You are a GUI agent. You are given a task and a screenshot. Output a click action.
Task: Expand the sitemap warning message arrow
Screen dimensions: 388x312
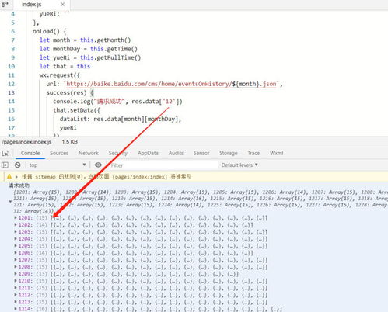tap(16, 177)
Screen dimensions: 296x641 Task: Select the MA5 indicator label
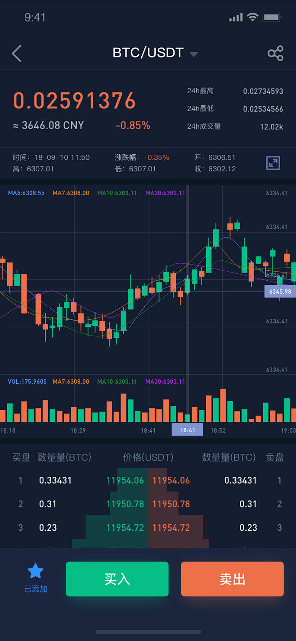(26, 193)
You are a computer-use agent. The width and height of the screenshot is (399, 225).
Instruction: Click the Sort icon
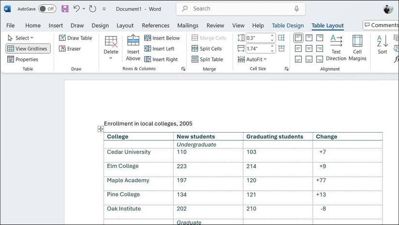pos(383,44)
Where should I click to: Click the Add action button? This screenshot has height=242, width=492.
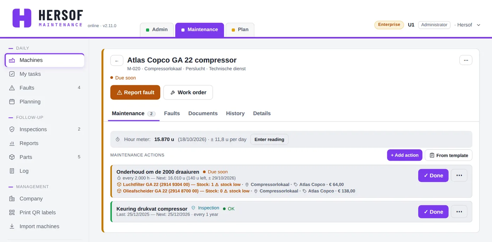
++++++++
• [About this exercise]:
Starting from the line where "Instruction: Click the Sort icon" appears, copy every line through the end of the material, both ends included, but no pictures.

• [Response]:
Instruction: Click the Sort icon
pos(383,44)
Where should I click to: Click the Add action button? This screenshot has height=242, width=492.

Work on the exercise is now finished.